[Dataset records]

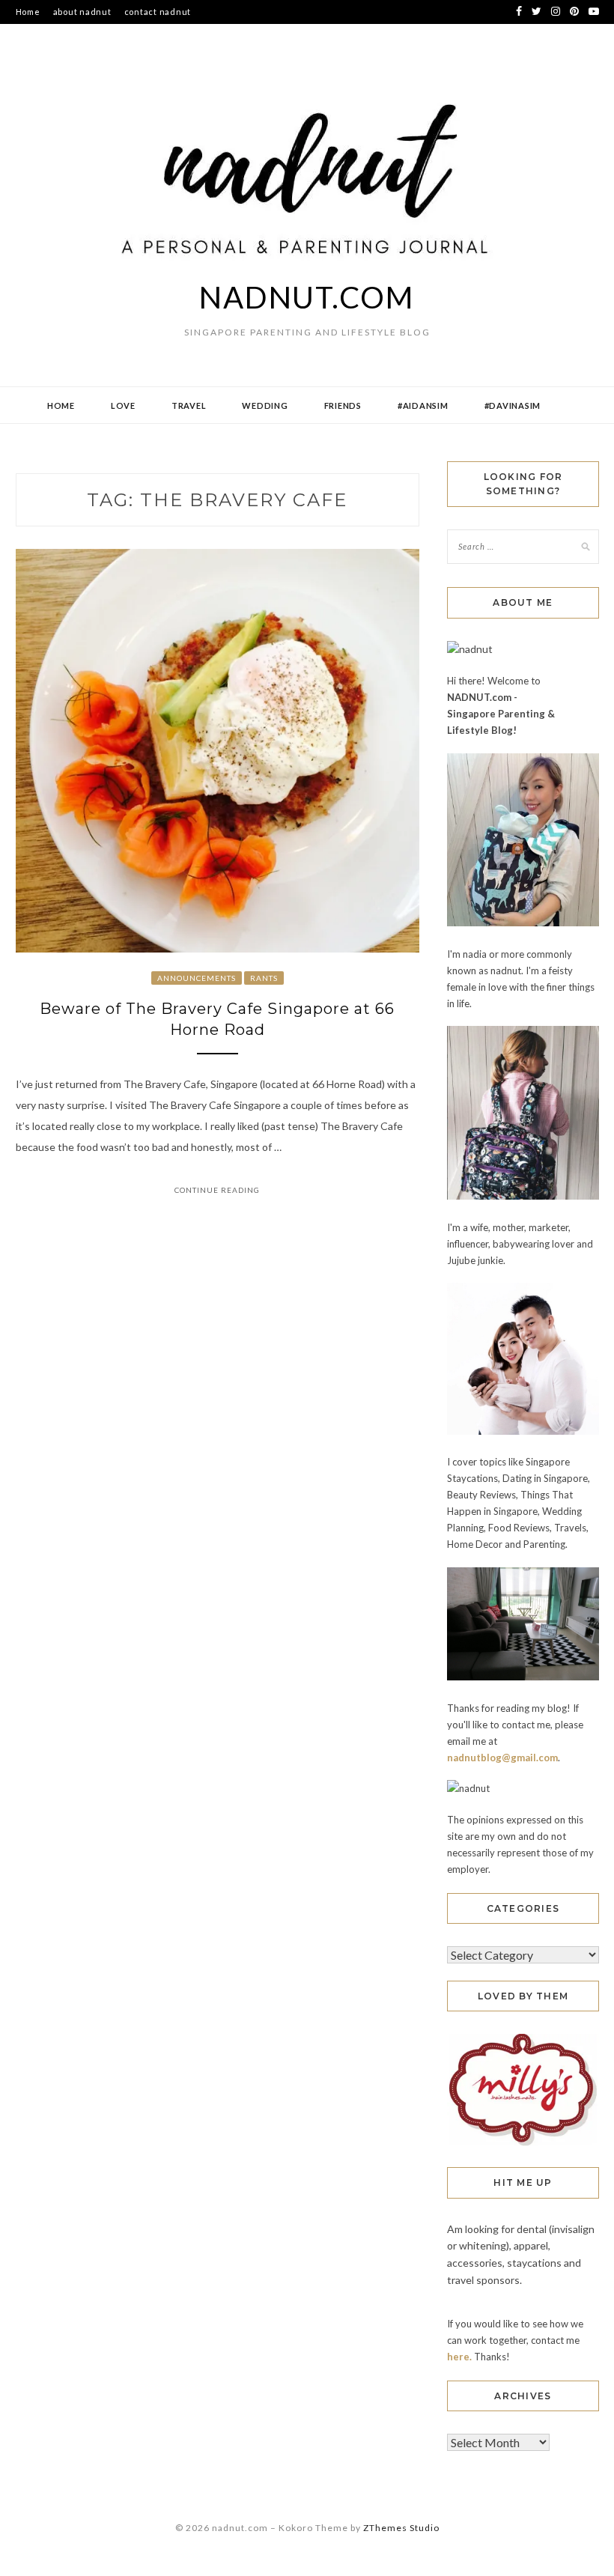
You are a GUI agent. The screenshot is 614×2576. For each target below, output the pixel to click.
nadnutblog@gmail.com (502, 1758)
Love (123, 405)
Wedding (265, 405)
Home (28, 11)
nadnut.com (307, 297)
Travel (189, 405)
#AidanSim (423, 405)
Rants (264, 977)
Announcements (196, 977)
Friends (343, 405)
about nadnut (82, 11)
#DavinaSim (512, 405)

[/Dataset records]

■ Exercise aim:
Starting at the line that contains "Love (123, 405)", repeat each line exactly through the last one in the listing. Include both of those lines and nothing more.

■ Output below:
Love (123, 405)
Wedding (265, 405)
Home (28, 11)
nadnut.com (307, 297)
Travel (189, 405)
#AidanSim (423, 405)
Rants (264, 977)
Announcements (196, 977)
Friends (343, 405)
about nadnut (82, 11)
#DavinaSim (512, 405)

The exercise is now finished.